The 2022 primary season picks up steam in May, and the establishment media are obsessing over how candidates endorsed by former President Donald Trump will fare, which supposedly will determine the influence he still commands over the Republican Party. Do his endorsements really mean that much, and, when the dust settles, who will be able to claim an arguably symbolic triumph? That most of Trump’s primary endorsements will win – which the media will dispute – is a highly likely scenario. There is a simple reason why Trump will inevitably take a victory lap, but his detractors already know they will be able to divine, in the primary tea leaves, an end to the Trump era. How are both of those things possible? Because that’s how the game is played. Perception is reality – depending on who creates that perception and who chooses to believe it.

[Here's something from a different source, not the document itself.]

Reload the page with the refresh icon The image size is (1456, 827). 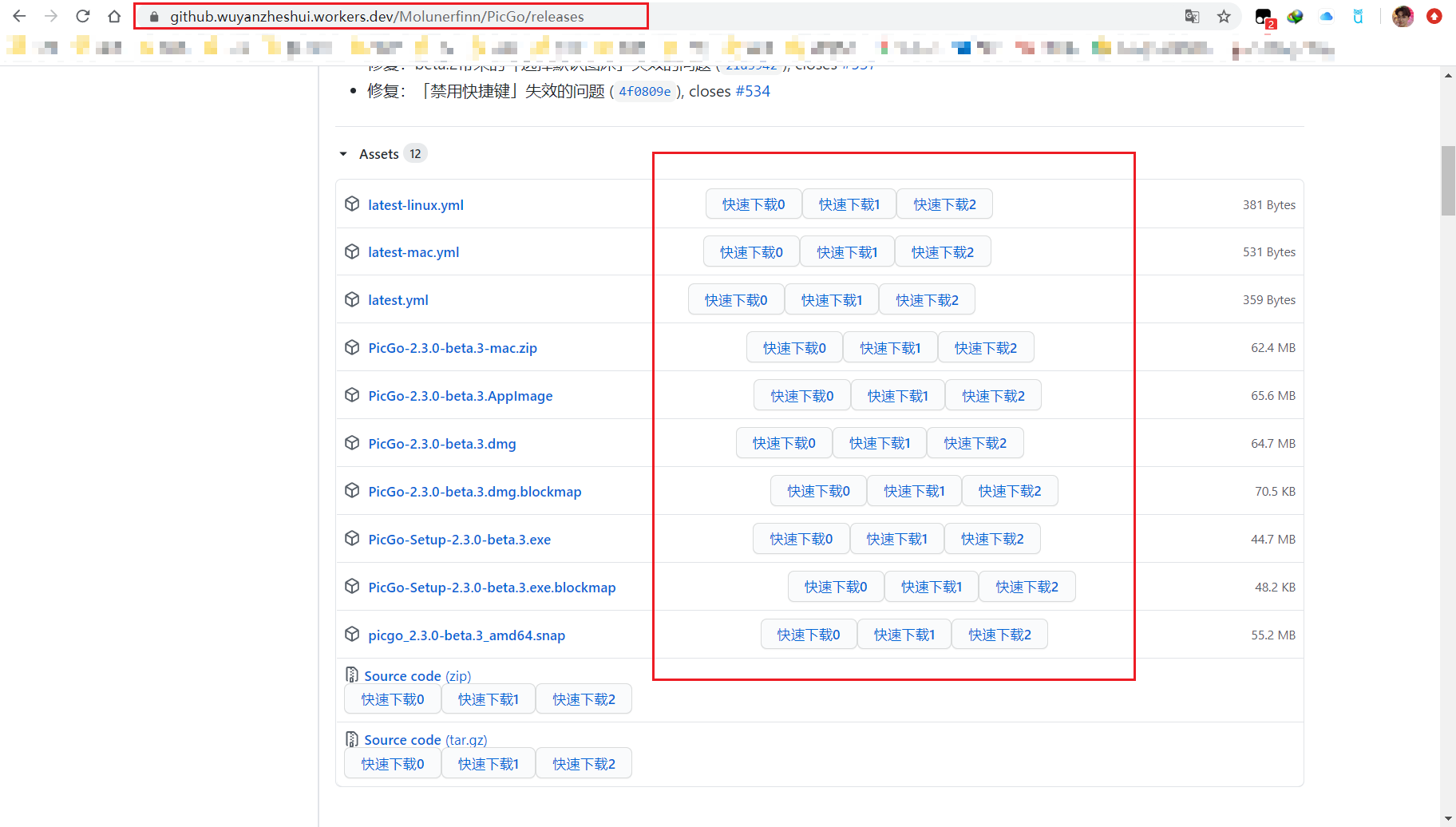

Trump is officially backing a slew of candidates for Congress and state legislatures, as well as 15 gubernatorial candidates and 17 contenders for state-level executive positions (lieutenant governor, attorney general, secretary of state, or various commissioner offices). According to Ballotpedia tracking, the 45th president has thrown his hat in the ring for 17 GOP Senate candidates and 74 House incumbents or challengers. Add to that state-legislature endorsements and two county-level races in Texas, and it comes out to a total of 143.
Spin It to Win It
It is probably fair to say that, even if maybe 25 Trump-backed candidates, at any level, fail to win their primary races – and that is in no way a prediction – the anti-Trump media will claim Republican voters are turning away from the former president. Conversely, Trump will likely claim his influence is as weighty as ever if just 60% of the office-seekers he supported win their respective primaries. But how likely is that to happen?

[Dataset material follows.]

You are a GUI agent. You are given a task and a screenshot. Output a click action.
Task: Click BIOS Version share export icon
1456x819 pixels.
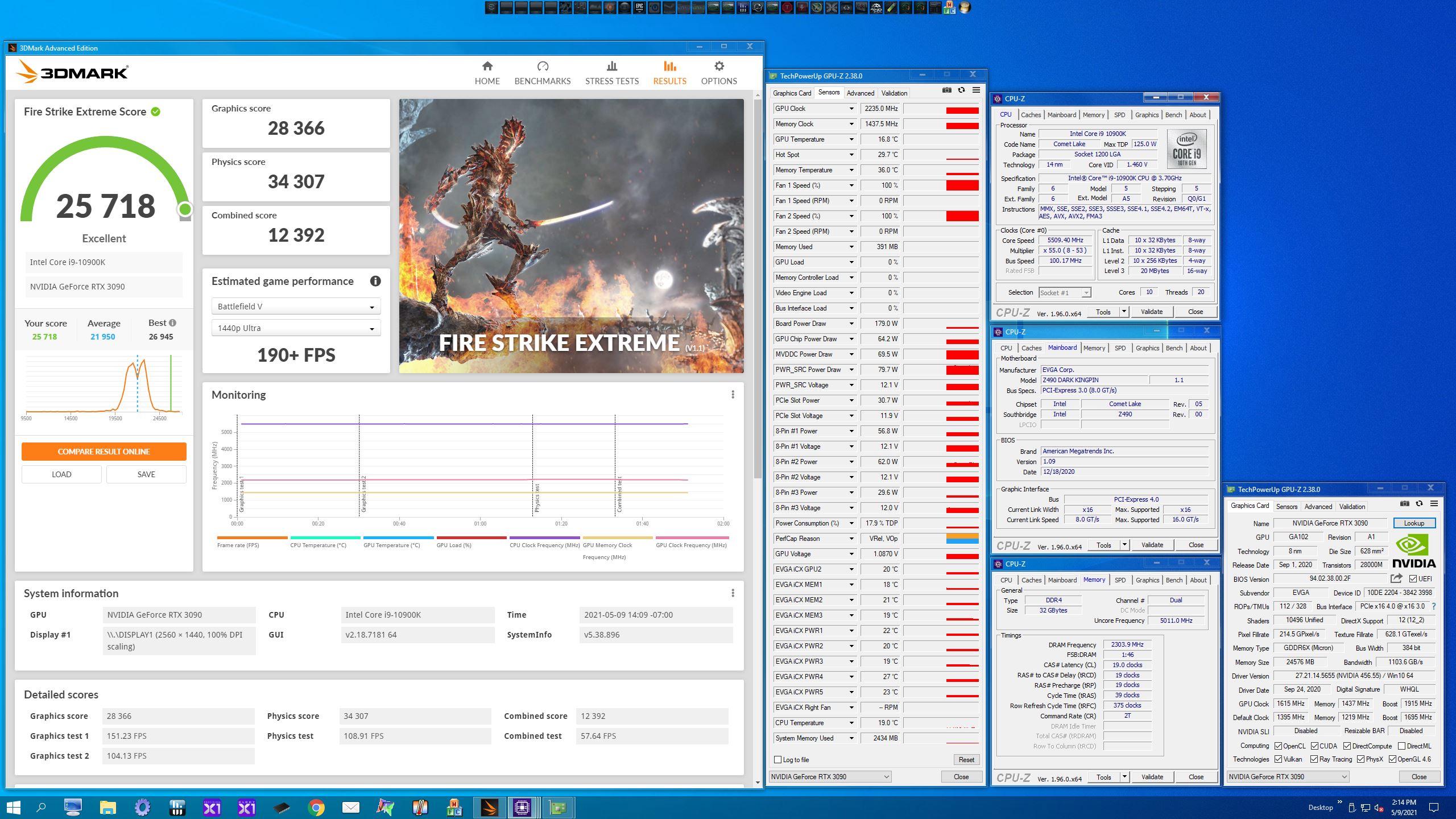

Trump has a pretty good record when it comes to endorsements. For 2020, the last congressional election year, Ballotpedia gave Trump a 77% success rate – he endorsed 141 winners and 42 losers. And a lot of candidates have seen their polling numbers go up after a nod from the former commander-in-chief. He himself has claimed – fairly or not – that several contenders for various offices would likely not have won without his support. At the same time, he has been burned, endorsing a few individuals who, after they won their seats, turned against him.
Politico predicts the Trump camp is preparing for “a couple of ugly nights” this month, based on certain polls that suggest several candidates he backs are looking at tough races. But such articles smack of cherry-picking and the numbers suggest The Donald is well-positioned to tout his unflagging influence over the GOP even before the midterm elections in November.
In gubernatorial races, six of the 15 Trump endorsees are incumbents and four are running for open seats – where the current chief executives of those states are not seeking another term. Ten of the 17 GOP senators with his backing are running for another term, while four are hoping to capture open seats. As for House races, Trump is supporting 57 incumbents, eight challengers, and eight candidates campaigning for seats currently open. Given that incumbents are generally difficult to defeat, the former president is in all probability going to be able to claim that a large majority of those to whom he gave his support won out – and, of course, he will take some credit for that, whether his influence swung those races or not.
Meanwhile, the media will pounce on every instance in which the Trump-favored candidate loses. And there is always the mitigating factor of how many Republican voters are even aware that Trump has endorsed a particular individual. For example, while Trump has rescinded his endorsement of Mo Brooks, who is running for an open Senate seat in Alabama, a WPA Intelligence poll showed that less than half of Republican voters in that state (42%) knew, back in January, that Brooks had Trump’s support.
The lesson in all this? One should not read too deeply into primary results as a measure of how much clout Trump now has. That he is still considered by many conservatives to be the effective leader of the Republican Party – or at least the man with the most influence over the direction in which it is moving – is reasonably beyond dispute. It would appear close to certain that, for what it’s worth, Trump will score something upward of a 70% success rate in primary endorsements, and the left-wing media will gloat over every defeat. Then come the midterm elections and, with them, a fresh round of endorsements. And if the signs prove true and Democrats take a pummeling at the polls, the 45th president will bask in that outcome.
And so, it is indeed a matter of perspective and perception, and Trump is playing with a better hand than his critics. Only in 2024, were Trump to run for the White House and fail to secure the Republican nomination, will his detractors finally be able to declare Trumpism dead. But who at this point is willing to place a wager on that outcome?